NI cut of 2p announced, along with new tax on vapes, end of tax relief for holiday lettings and more cash for NHS IT system

Jeremy Hunt is expected to extend the windfall tax on energy companies in the budget to help fund his national insurance cut. Extending the windfall tax is a Labour proposal that the Tories used to dismiss, and, according to a Daily Telegraph story, Douglas Ross, the Scottish Conservative leader, is so angry about the move that colleagues thought he might resign. Ross is MP for Moray, in the north-east of Scotland, and he is worried that the potential impact on the oil and gas industry in Scotland will cost the party votes.

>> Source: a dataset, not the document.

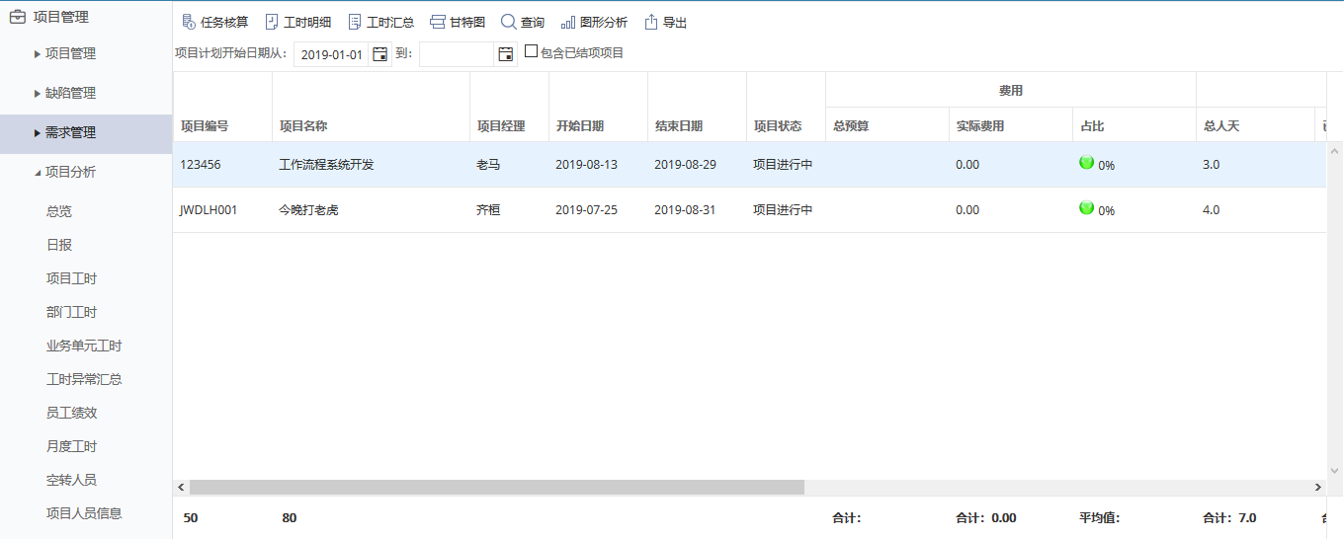Image resolution: width=1344 pixels, height=539 pixels.
Task: Expand the 项目管理 submenu item
Action: point(38,53)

In their story, Nick Gutteridge, Dominic Penna and Simon Johnson say Ross had a row with Rishi Sunak about this at a reception on Sunday night. They report:

The leader of the Scottish Conservatives had doggedly sought out Mr Sunak across the crowded, stifling room, determined to give him a piece of his mind about the Treasury’s plans to extend the windfall tax on North Sea oil and gas giants for an extra year.

What followed was a “heated” discussion between the pair, with Mr Ross warning the move would hammer the Tory vote north of the border and the prime minister countering that it was necessary to deliver a National Insurance cut for millions of workers.

Glen O’Hara, professor of modern history at Oxford Brookes University, points to the gaping trade deficit left for Labour in 1964, when outgoing Tory Chancellor Reginald Maudling infamously left a note for his successor reading: “Good luck, old cock … sorry to leave it in such a mess.”

Conservative Chancellor Norman Lamont’s pre-election budget in 1992 introduced a lower rate of income tax which Labour opposed, allowing the Tories to portray them as a “high-tax party.” The Tories unexpectedly went on to win the subsequent poll.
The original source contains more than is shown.